• [STATED EXERCISE 1] Return the stretch of the R700 forum thread from "No idea if GPU-Z" through "the end anyway?", word for word.
• [STATED EXERCISE 2] Resume the forum thread about AMD's R700 and reverse hyperthreading, picking up right after its last sentence.

• [PASSAGE TO READ]
* * * * *
R700 Inter-GPU Connection Discussion

Kinda off topic on this but interseting to see what AMD might have next in line. Kyle at [H] posted this

R800 will be single GPU design and Bulldozer will do reverse hyperthreading.

What in the world is reverse hyperthreading?
 
multipule cores appearing as one logical core. personally i think thats BS and if it isn't why would they go that way for CPU but go back to monolthic for GPU even though they have seemed to focus on it.
 
The alleged benefit of reverse hyperthreading is auto-parallelization. They are able to take a single monolithic software task and scale it's execution across multiple cores without any effort on the part of the software developers. This saves the developers from the tedious and error-prone manual parallelization process and software rewrite using more complicated algorithms.

The reason why they're moving in seemingly different directions is the nature of each realm. Typical GPU tasks are inherently parallel behind the scenes (read: at the sub-pixel level). Typical CPU tasks are inherently sequential.
 
Last edited by a moderator:
I'm waiting to buy my 4870 until more info comes out about this card. If multi-gpu issues are solved I'm there. I just wish ATI would be more forthcoming with information because I would imagine many people like me are waiting to find out if the R700 is really bringing home the bacon. I understand they why they would want to wait but it's not like a Nvidia can pull out a similar card out of a hat if ATI truly has solved the multi-gpu problem.
 
While shared memory seems increasingly unlikely, someone did mention that in this pic: http://www.ocxtreme.org/opb/hd4850/r700slide.JPG

The GPU-Z shows 1GB of memory being detected. Now obviously that's an ATI PR slide and who knows if they photoshopped anything, but a few tidbits is that the core clocks are still 750 MHz (might be changed soon) and that the memory is showing 1GB.

No idea if GPU-Z actually detects the memory itself or if the memory values are in a database, but I figure that detecting memory is one of the easier things to do.
 
What does reverse HT really help out in the end anyway?

Mitosis seems on the pessimistic extreme end of scaling. Ugh.

I do, however, believe in the R800/single chip rumour. In fact, I had one of them made when RV670 debuted. ;)
 
Supposedly "Reverse Hyperthreading" is a form of speculative execution, similar to what you see in (for example) the Itanium processor. If you encounter a branch in the code, which is dependent on a calculated value, then, in a conventional processor, you risk a pipeline stall: it has to try and predict which branch to take before the calculated value comes out of the pipeline, and, if it gets it wrong, you have to flush out the entire pipeline to start on the other branch.

With speculative execution the processor immediately starts to execute both branches at once. Once the calculated value comes out out of the pipeline it discards one branch and continues with the other without interruption.
* * * * *
• [RECORDS PROVIDED]
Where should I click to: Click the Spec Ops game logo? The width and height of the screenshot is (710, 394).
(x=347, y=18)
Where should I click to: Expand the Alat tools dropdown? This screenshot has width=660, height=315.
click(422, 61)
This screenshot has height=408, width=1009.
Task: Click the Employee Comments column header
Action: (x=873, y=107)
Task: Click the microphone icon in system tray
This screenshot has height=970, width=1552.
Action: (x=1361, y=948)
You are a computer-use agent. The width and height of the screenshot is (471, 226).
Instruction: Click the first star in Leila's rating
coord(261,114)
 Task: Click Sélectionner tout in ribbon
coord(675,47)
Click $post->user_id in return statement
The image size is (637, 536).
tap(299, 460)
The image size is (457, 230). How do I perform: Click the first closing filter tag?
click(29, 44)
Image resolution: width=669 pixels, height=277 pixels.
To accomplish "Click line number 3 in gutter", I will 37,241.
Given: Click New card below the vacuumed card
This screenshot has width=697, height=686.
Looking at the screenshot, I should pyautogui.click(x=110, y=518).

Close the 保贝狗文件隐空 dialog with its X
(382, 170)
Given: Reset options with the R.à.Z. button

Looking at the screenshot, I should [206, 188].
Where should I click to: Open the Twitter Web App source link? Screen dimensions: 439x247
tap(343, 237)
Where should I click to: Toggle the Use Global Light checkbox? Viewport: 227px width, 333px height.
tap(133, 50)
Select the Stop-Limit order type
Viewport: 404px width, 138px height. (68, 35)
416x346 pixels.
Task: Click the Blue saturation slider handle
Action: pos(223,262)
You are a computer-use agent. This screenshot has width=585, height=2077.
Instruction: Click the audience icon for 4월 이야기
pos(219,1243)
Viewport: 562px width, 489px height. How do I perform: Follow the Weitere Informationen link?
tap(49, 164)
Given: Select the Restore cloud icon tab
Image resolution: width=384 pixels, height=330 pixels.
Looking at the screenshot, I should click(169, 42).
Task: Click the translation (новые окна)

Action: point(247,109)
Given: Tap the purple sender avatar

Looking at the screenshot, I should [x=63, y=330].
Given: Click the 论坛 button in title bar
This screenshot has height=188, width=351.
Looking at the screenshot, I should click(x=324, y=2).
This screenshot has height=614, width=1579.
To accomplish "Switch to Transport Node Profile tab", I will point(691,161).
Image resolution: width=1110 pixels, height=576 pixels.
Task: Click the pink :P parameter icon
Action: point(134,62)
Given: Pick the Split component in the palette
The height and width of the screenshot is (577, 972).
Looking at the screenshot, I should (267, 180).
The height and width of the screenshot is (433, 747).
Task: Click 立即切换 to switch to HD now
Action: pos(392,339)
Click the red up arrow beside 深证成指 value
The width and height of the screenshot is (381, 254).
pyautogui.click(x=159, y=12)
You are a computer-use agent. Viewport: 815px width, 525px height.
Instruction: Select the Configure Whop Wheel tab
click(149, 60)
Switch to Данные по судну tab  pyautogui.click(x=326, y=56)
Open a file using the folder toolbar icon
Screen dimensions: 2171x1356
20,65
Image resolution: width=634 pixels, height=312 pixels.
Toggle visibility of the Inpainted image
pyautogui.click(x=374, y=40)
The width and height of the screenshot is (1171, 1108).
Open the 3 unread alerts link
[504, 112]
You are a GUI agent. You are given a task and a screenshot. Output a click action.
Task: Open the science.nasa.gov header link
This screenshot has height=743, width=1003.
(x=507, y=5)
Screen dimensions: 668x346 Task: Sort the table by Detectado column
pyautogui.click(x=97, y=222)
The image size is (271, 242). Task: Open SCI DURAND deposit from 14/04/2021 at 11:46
* * * * *
• [WRITTEN ANSWER 1]
No idea if GPU-Z actually detects the memory itself or if the memory values are in a database, but I figure that detecting memory is one of the easier things to do.
 
What does reverse HT really help out in the end anyway?

• [WRITTEN ANSWER 2]
This obviously uses up considerably more total CPU time, but, if you've got an otherwise single-threaded application it allows you to make use of what would otherwise be an idle second processor core - and the result is that you never experience any pipeline stalls due to branch prediction going wrong (and, effectively, you don't even need any branch prediction hardware any more).

Personally I've always been thoroughly sceptical about "Reverse Hyperthreading". Speculative execution works nicely in Itanium, but, like many other Itanium features, it is very strongly dependent on the compiler churning out code that makes use of the feature. The claim with "Reverse Hyperthreading" was that AMD chips would be able to do the same thing with legacy code without recompiling it. That sounds a lot less likely to me. I'm not sure there's ever been any evidence that "Reverse Hyperthreading" is a real feature, as opposed to one dreamed up in the fevered imaginations of especially rabid AMD fanboys.
 
While shared memory seems increasingly unlikely, someone did mention that in this pic: http://www.ocxtreme.org/opb/hd4850/r700slide.JPG

The GPU-Z shows 1GB of memory being detected. Now obviously that's an ATI PR slide and who knows if they photoshopped anything, but a few tidbits is that the core clocks are still 750 MHz (might be changed soon) and that the memory is showing 1GB.

No idea if GPU-Z actually detects the memory itself or if the memory values are in a database, but I figure that detecting memory is one of the easier things to do.

The slide is legit.
 
With speculative execution the processor immediately starts to execute both branches at once. Once the calculated value comes out out of the pipeline it discards one branch and continues with the other without interruption.
The case you're discussing with Itanium is actually not unique. Compilers can leverage predicated instructions to unconditionally fold branch outcomes into a single code stream.
GPUs have predication as well.
x86 and other CPU ISAs without predication can do something similar with conditional moves. x86 could do more if it actually had more registers.

This is used carefully in compiled code because a succession of branches can explode the number of instructions that have to be coalesced into a single stream.

Such branch folding is actually something of a bad thing for OoO CPUs, as predication and conditional moves force an explicit data dependence that dynamic scheduling cannot break.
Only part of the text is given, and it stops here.